It has been predicted that the White population will no longer comprise the majority in the United States in 2060 , indicating that it is imperative to understand the expanding healthcare needs of minority communities. Specifically, subpar levels of oral health alter an individual’s quality of life in terms of speech, mastication, self-esteem, social interactions, educational attainment, career achievement, as well as their emotional state . Additionally, poor oral health is associated with a higher rate of chronic diseases such as diabetes  and heart disease . Nationwide, minority children such as Hispanic and non-Hispanic Black children are more likely to present with carious lesions and lesions of higher severity compared to non-minority children . Nationally, 51 million school hours are missed by children yearly due to dental concerns . A systematic review showed that poor oral health was significantly associated with the increase of poor academic performance and absenteeism . Among the adult population, those living in poverty have higher rates of caries. African Americans and Mexican Americans have more untreated caries than their White counterparts and periodontal disease is more prevalent in African Americans and lower socioeconomic levels [8–9].
As of 2020, Utah’s estimated population is 3.28 million, a significant increase of over 68% from the numbers declared back in 2000 . The 2018 Census in Utah reported 85.7% White, 2.4% Asian, 1.3% Black or African American, 1.1% American Indian/Alaska Native, 0.9% Native Hawaiian/Other Pacific Islander, 5.4% another race, and 3.2% of two or more races, while 14.2% was of Hispanic, Latino, or Spanish origin. Critically, in 2018, over one-in-five individuals in Utah were a minority, with 26.5% of those under the age of one classified as a minority .
Currently, 66% of Utah counties are designated as dental Health Professional Shortage Areas (HPSAs) , with approximately 54% of Utah’s population residing in one of these areas . Of the dental HPSA counties, 84% of them are classified as both low-income and geographic HPSA sub-categories. For primary care HPSA counties in Utah, 50% of the population seeking for services were low-income HPSA, while 50% were geographic HPSA. These findings suggest that socioeconomic factors influence attainment of dental care to a greater extent when compared to primary care in the state of Utah.
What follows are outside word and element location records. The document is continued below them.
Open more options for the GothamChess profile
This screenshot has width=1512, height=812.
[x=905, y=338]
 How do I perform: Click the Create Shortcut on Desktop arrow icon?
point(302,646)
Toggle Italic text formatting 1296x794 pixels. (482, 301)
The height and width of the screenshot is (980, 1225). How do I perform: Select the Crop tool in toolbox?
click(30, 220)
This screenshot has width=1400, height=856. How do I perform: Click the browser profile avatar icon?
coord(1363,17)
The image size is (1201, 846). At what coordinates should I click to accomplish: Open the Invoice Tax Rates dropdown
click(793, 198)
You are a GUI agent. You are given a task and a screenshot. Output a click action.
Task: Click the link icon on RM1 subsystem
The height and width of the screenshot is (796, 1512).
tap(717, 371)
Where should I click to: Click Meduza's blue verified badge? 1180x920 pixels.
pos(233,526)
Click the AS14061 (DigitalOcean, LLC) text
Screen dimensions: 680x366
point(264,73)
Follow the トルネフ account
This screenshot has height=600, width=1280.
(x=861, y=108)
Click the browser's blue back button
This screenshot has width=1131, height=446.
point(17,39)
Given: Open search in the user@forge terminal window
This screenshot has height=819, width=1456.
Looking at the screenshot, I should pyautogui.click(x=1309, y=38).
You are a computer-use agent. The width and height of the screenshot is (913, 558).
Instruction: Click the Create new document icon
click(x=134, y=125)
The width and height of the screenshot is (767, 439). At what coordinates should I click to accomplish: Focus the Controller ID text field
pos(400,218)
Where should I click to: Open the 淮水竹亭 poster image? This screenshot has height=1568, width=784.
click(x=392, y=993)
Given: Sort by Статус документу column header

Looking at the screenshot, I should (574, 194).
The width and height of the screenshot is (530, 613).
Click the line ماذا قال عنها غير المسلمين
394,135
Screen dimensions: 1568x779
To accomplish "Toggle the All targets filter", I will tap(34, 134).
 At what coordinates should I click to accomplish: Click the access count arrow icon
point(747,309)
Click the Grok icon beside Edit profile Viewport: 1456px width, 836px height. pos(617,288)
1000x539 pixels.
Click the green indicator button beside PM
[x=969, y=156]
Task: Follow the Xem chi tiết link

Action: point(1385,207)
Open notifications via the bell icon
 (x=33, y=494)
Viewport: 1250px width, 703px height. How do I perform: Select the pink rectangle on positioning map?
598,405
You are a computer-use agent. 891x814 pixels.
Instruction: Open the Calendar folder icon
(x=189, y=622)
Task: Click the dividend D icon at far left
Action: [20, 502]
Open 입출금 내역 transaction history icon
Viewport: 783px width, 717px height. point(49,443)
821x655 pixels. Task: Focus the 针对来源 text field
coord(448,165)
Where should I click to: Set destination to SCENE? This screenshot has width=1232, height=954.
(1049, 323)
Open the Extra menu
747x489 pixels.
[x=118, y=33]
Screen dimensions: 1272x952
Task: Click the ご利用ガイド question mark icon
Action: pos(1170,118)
Qualifying for Medicaid in Utah does not guarantee oral healthcare access. Dental care beyond emergency coverage is a service available only for Medicaid members who are pregnant, disabled, blind or children qualifying for Early Periodic Screening, Diagnostic and Treatment . Medicaid members who are not eligible for dental coverage may receive Medicaid services by providing payment at the time of service at a rate equivalent to the rate Medicaid would pay for a qualifying member. Additionally, while the Patient Protection and Affordable Care Act provided a large expansion of health coverage in Utah, it failed to identify oral health as one of the 10 essential health benefits for all age groups, with the exception of dental pediatric services . Utah’s development of a health insurance exchange marketplace did not improve access to dental insurance. With limited Medicaid coverage for oral health services available for adults in place and no plan for Medicaid expansion, oral health access remains a serious concern in Utah.
Nationwide, emergency department (ED) visits for dental conditions are increasing at more than triple the rate of all other medical conditions combined . In Utah, between 2007 and 2017, there were approximately 56,000 admissions to the ED for dental emergencies, costing the state over 50 million dollars . Among the ethnic groups analyzed, Black/African American individuals had the highest rate of visits to the ED, followed by American Indian and Hispanic individuals. Nationwide, approximately 320.8 million work hours are missed annually by employed individuals due to dental visits or problems .
In Utah, there are many specific populations that have ill-defined access to oral healthcare. To our knowledge, there were no reports on the oral health status or needs of the following populations: refugees, individuals with mental and physical disabilities, older adults, Latinos/Hispanics, Native Americans, ex-Fundamentalist LDS, homeless individuals, LGTBQ individuals, patients with cancer, and patients with a substance use disorder.
This study analyzed the oral health needs of individuals in HPSA regions in Utah through the use of a retrospective analysis of survey data collected as part of the standard of care from outreach activities of the University of Utah School of Dentistry. Ultimately, the aims were to better understand and report on the oral health status of Utah's population, particularly those from underserved minority communities, which will allow for the future development of focused strategies in meeting their oral healthcare needs, including targeted seeking of funds for treatment from Federal and State authorities.